• [Travail demandé]:
1 > D'après le texte sur l'interview de Vladimir Poutine publiée par Le Figaro, dans quelle édition du journal cette interview a-t-elle paru ?
2 > Prolongez le texte sur l'interview de Vladimir Poutine remaniée par Le Figaro en reprenant juste après sa dernière phrase.

• [Extrait]:
Or, l'affaire russe se révèle doublement grave.
Premier point. Dès le mercredi suivant, la société des rédacteurs du Figaro (SDR) réagissait en dénonçant un mélange des genres préjudiciable à l'image d'indépendance du journal.
Un porte-parole de la SDR soulignait à l'AFP : « C'est de nature à entraîner une suspicion et (...) ce n'est pas sain. Nous dénonçons également le fait que notre correspondant à Moscou n'avait pas été prévenu, seul point sur lequel Étienne Mougeotte reconnaît avoir commis une erreur.»

Caviardage à la Une

Second point. Sylvain Lapoix relevait, sur le site Marianne2, dans un article au titre non équivoque « Plus fort que la Pravda : Le Figaro censure Poutine », qu'Étienne Mougeotte avait caviardé une partie de l'interview de Vladimir Poutine publiée dans l'édition du 13 septembre du Figaro et carrément réécrit les passages un peu trop embarrassant ou pas assez élogieux pour Nicolas Sarkozy à propos de l'action des troupes françaises en Afghanistan et sur l'affaire géorgienne. Article titré sans vergogne : « Nicolas Sarkozy a joué un grand rôle de pacification.»
Dans sa tentative d'explication, sur le site Marianne2, Étienne Mougeotte aura, entre autres, cette défense, assez culottée : «
Ce que M. Poutine a répondu sur l'Afghanistan était extrêmement plat : il a dit que les combats étaient inefficaces, que les bombardements tuaient des civils et est ensuite parti dans une digression sur la lutte contre le trafic de drogue.»
Il semble que
Sylvain Lapoix, de Marianne2, fût alerté sur la « manip » par une blogueuse russophone qui anime le site Le salon où l'on cause, et qui avait comparé la version Figaro avec la version diffusée sur le site officiel du Premier ministre russe.

À la suite de l'
entretien de Sylvain Lapoix-Étienne Mougeotte pour Marianne2, un nouveau post sur le blog Le salon ou l'on cause reviendra sur les justifications d'Étienne Mougeotte et soulèvera quelques questions supplémentaires intéressantes.
Hasard ? Par exemple que l'interview de Vladimir
Poutine intervient à quelques jours du débat à l'Assemblée nationale sur le maintien des troupes française en Afghanistan. Le vote des députés, le 22 septembre 2008, approuvera le maintien des forces armées françaises en Afghanistan.

• [Entrées extraites]:
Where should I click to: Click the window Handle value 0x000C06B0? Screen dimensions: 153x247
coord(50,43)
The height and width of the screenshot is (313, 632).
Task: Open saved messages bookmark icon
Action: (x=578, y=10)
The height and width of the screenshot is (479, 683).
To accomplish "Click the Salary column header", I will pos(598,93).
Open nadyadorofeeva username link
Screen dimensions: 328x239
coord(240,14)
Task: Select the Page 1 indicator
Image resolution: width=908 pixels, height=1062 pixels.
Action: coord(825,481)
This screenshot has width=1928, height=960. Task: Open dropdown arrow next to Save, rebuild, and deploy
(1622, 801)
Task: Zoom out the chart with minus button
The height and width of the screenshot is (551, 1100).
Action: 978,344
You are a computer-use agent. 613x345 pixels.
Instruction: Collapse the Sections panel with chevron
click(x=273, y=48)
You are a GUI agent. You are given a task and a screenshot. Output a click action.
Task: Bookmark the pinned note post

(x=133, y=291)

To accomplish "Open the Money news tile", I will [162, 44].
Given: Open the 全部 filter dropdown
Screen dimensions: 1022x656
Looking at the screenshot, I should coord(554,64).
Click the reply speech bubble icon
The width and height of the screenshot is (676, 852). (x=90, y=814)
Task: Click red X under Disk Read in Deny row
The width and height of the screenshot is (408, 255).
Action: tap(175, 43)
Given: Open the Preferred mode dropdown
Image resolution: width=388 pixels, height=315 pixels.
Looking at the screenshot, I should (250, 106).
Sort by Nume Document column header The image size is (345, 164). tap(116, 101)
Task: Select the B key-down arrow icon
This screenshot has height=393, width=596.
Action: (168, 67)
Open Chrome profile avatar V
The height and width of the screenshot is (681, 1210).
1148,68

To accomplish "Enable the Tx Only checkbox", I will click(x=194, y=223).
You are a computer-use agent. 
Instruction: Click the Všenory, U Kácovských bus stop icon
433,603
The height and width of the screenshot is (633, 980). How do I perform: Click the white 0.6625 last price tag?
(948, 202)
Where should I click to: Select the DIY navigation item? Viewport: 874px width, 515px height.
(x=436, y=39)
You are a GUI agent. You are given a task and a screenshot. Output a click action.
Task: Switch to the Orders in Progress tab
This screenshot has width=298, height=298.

• [Réponses par consigne]:
1 > Dans l'édition du 13 septembre du Figaro.

2 >
Mougeotte, un « embedded » frustré

Tout le monde, ou presque, connaît désormais le terme « embedded » accolé à journaliste, en particulier sur les zones de conflit où les journalistes sont intégrés aux troupes armées lorsqu'elles sortent sur le terrain.
La pratique existe depuis fort longtemps, mais elle s'est systématisée au moins depuis la Première Guerre du Golfe, en 1991. L'« embedded » c'est l' « embarqué », « l'intégré », le ballot (au deux sens du terme) qui est trimballé par les autorités, militaires, politiques... et qui diffusera la bonne parole — l'officielle — à son retour. Car l'« embarquement » n'est jamais gratuit et nécessite de faire des compromis, jamais bien loin des compromissions. Et gaffe, dans ce monde-là, on n'aime pas le « chien » qui mord la main qui le nourrit.
Reste que s'il y a
des circonstances qui nécessitent d'être « embarqué » (zone de conflits...), les journalistes doivent garder la main et prévenir toute collusion en définissant, au préalable, les règles du jeu garantissant leur indépendance.

On aura pu constater qu'Étienne Mougeotte aime le « journalisme de terrain », celui des palais nationaux,
des dîners officiels et des tapis rouges. À en croire Éric Conan, qui lui avait consacré en janvier 2009 un long portrait dans le magazine Marianne [1], le directeur des rédactions du groupe Le Figaro caresse le rêve d'appartenir au premier cercle de Nicolas Sarkozy. Et que ce dernier s'y entend à entretenir la frustration tant elle est un moteur puissant de la servilité.


1- Décidément
les journalistes de Marianne s'intéressent beaucoup à Étienne Mougeotte. Il est vrai qu'ils tiennent là « un bon client ».